Yeast Genetics and Molecular Biology 1998
College Park, Maryland
August 1998


Name: Finley, Dnaiel
Mailing Address: Cell Biology, Harvard Medical School, 240 Longwood Ave., Boston, MA 02115, US
Email Address: finleydj@warren.med.harvard.edu
Phone and Fax numbers: 617-432-3492, 617-432-1144

069

Multiple roles of ATP in protein breakdown resolved by equivalent proteasomal ATPase mutants.
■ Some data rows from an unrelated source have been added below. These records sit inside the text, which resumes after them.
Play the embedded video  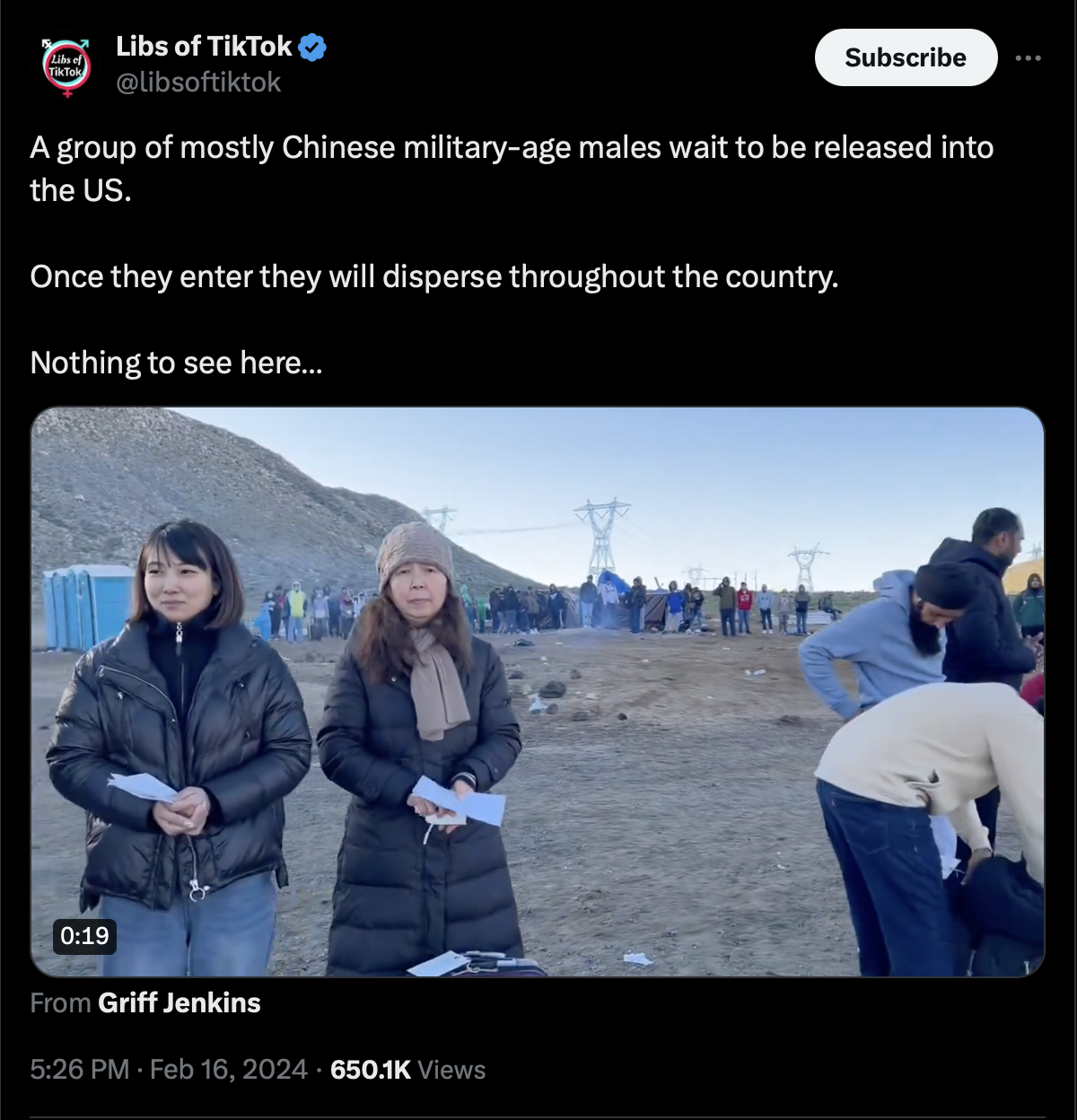(538, 692)
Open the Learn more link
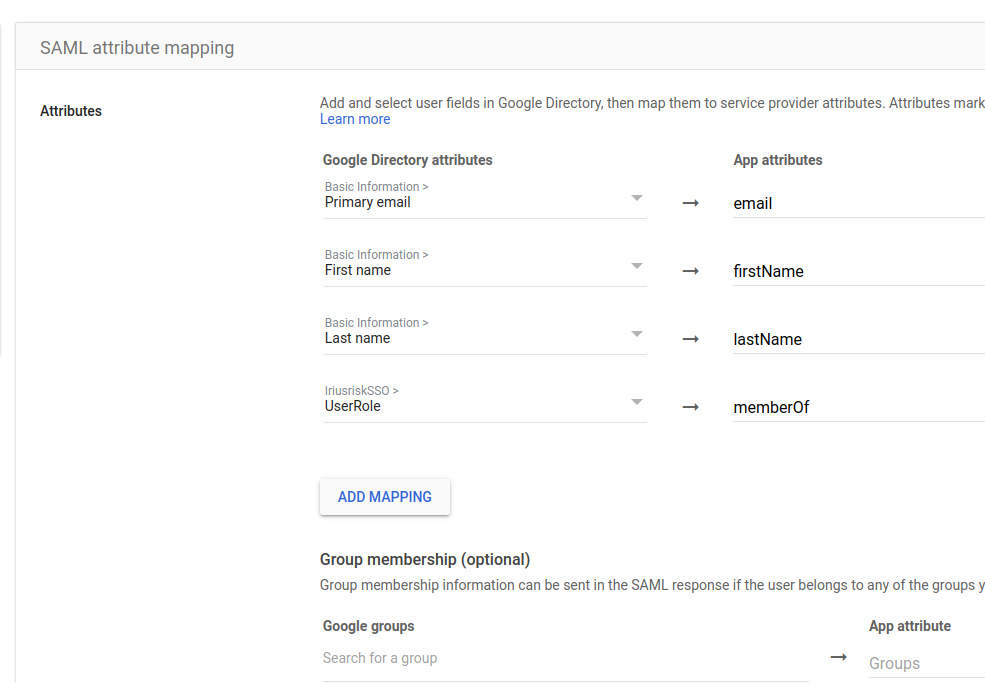 coord(355,118)
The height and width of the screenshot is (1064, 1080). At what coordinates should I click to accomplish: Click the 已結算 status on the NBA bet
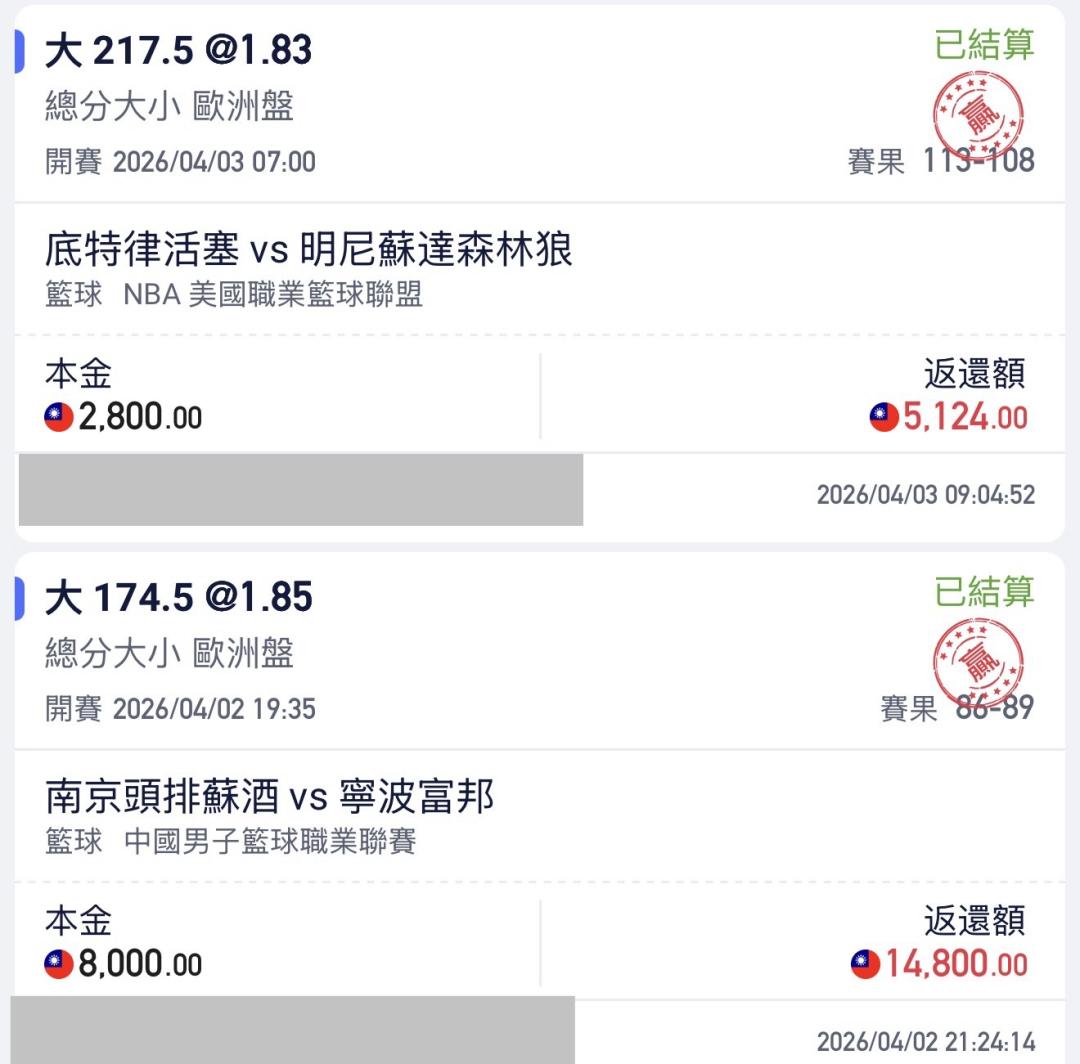click(984, 45)
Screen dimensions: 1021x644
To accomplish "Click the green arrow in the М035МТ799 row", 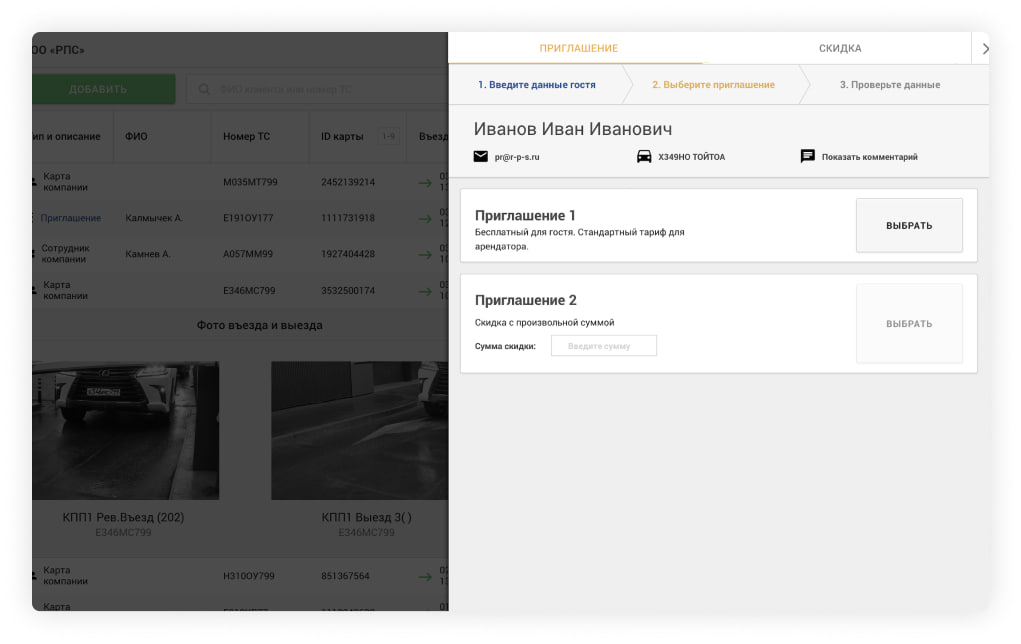I will 425,183.
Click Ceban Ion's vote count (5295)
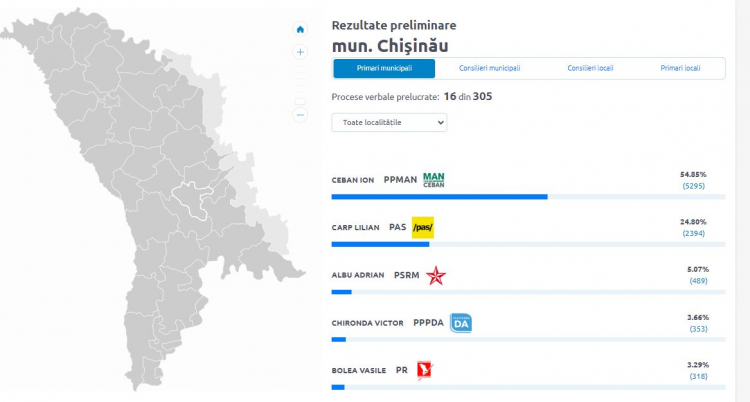Screen dimensions: 750x402 tap(694, 186)
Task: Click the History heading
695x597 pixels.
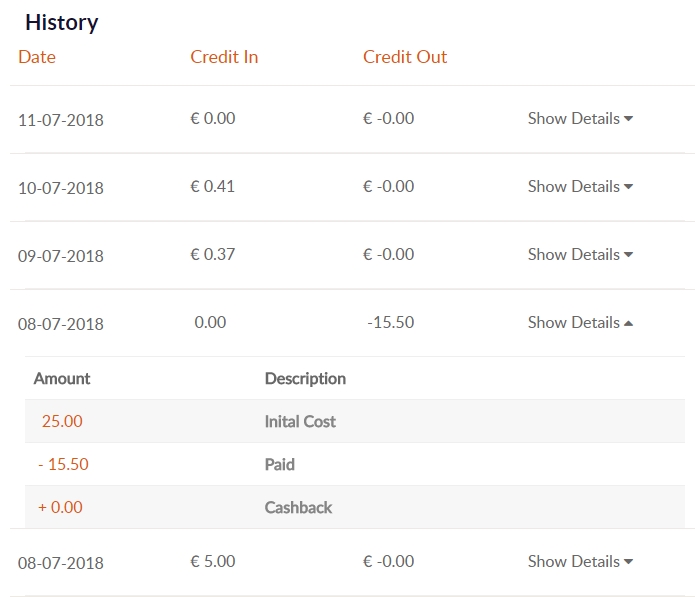Action: [x=62, y=22]
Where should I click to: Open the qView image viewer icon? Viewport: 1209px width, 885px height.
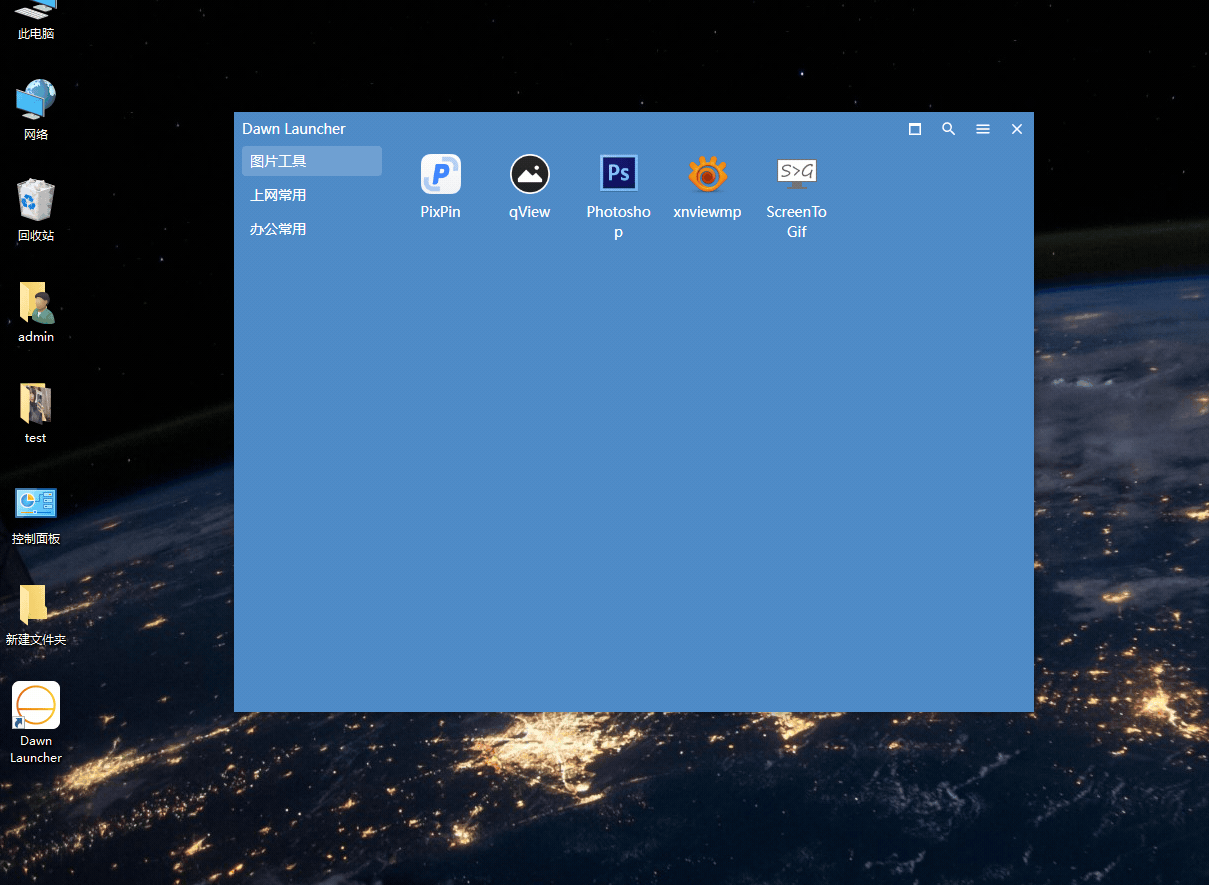(x=529, y=175)
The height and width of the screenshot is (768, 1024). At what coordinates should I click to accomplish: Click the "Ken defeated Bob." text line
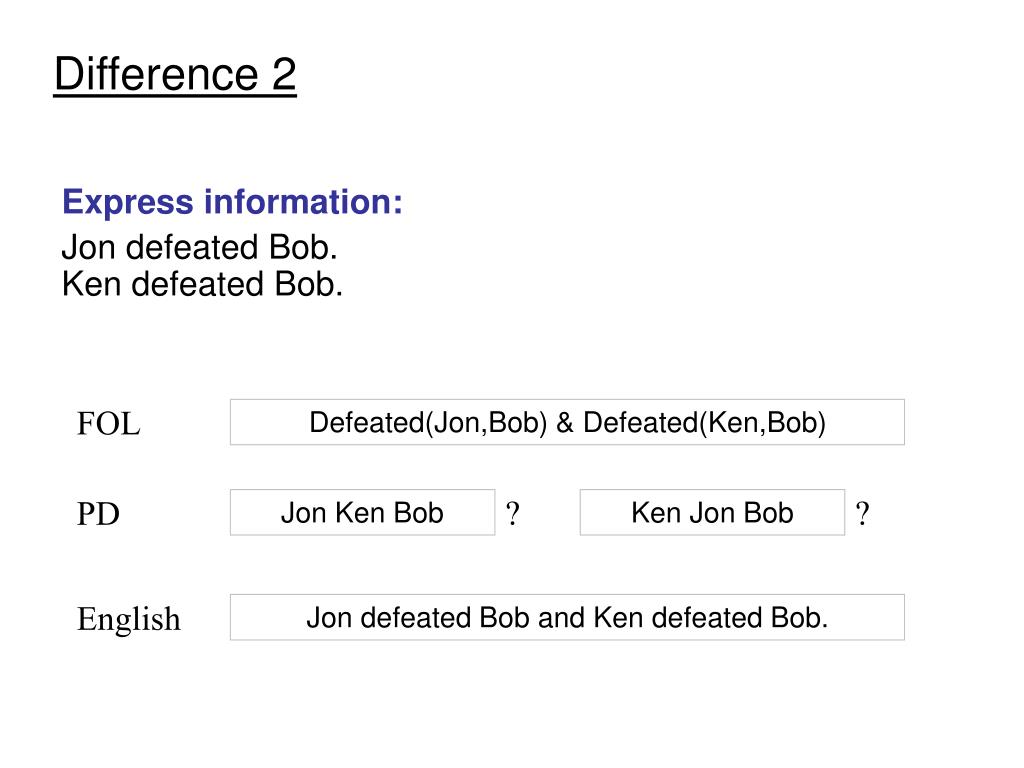[202, 284]
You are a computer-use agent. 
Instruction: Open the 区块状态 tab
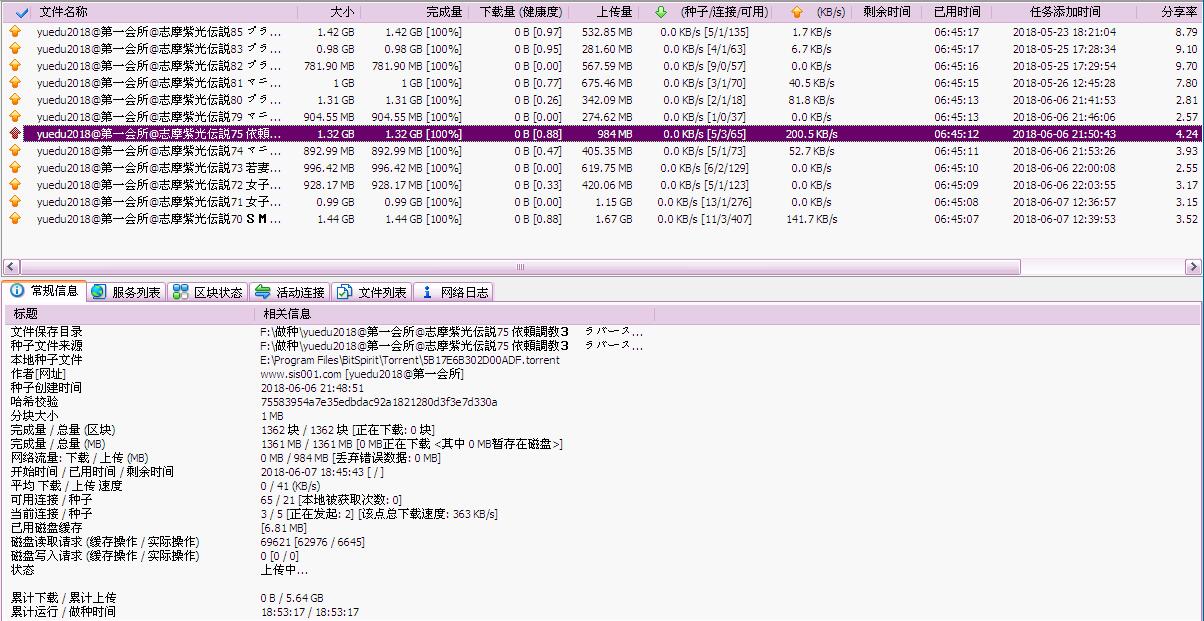(208, 292)
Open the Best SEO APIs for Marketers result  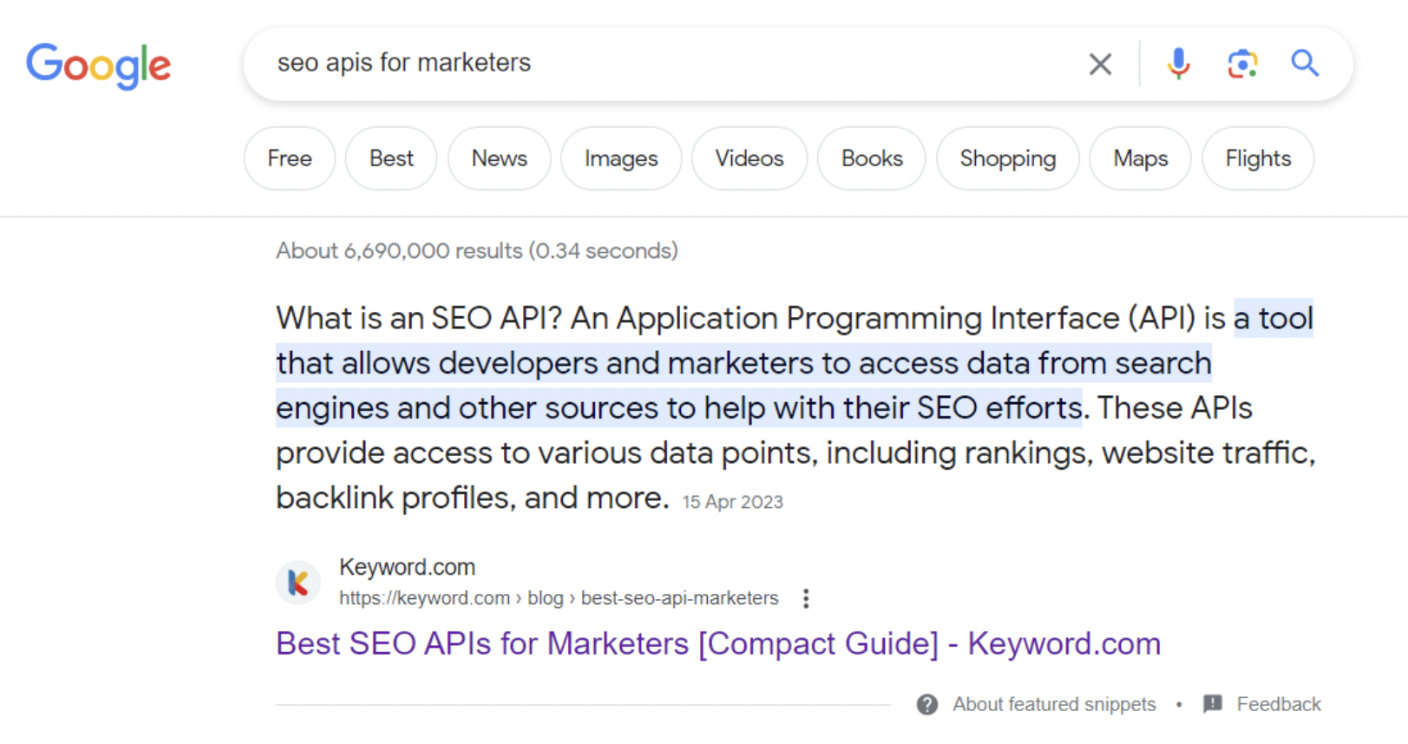718,643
Daniel Finley , David Rubin, Michael Glickman, Christopher Larsen
Cell Biology, Harvard Medical School, 240 Longwood Ave., Boston, MA 02115, US

Six distinct ATPases reside within the proteasomal regulatory particle, which has been proposed to recognize ubiquitinated proteolytic substrates, unfold them, and initiate their translocation into the proteolytic chamber of the core particle. The ATPases have been proposed to mediate substrate unfolding. To explore the roles of ATP in proteasome function, we introduced the same site-directed mutation into the ATP-binding motif of each ATPase. The mutations had dramatic effects: nonconservative substitutions of the active-site Lys in the Walker A motif are lethal in four of six cases, and conferred a strong growth defect in two cases. Thus, the ATPase activities are not generally redundant, despite their multiplicity and sequence similarity. Degradation of a specific substrate can be inhibited by active site mutations in multiple ATPases, indicating that the ATPases cooperate in the degradation of individual substrates. The phenotypic defects were strikingly varied. The most divergent was that of the rpt1 mutant, which was strongly growth defective despite showing no general defect in protein turnover. The rpt1 mutant also displayed a unique cell cycle defect. Proteasomes have been purified from the mutant strains and characterized in vitro. Unexpectedly, a dramatic inhibition of peptidase activity was seen with proteasomes purified from an rpt2 mutant, consistent with a defect in channel gating. In summary, ATP promotes substrate breakdown through multipe mechanisms, as reflected by the markedly differentiated in vivo and in vitro phenotypes of the ATPase mutants. In particular, specific proteasomal ATPases have functions other than unfolding of the proteolytic substrate.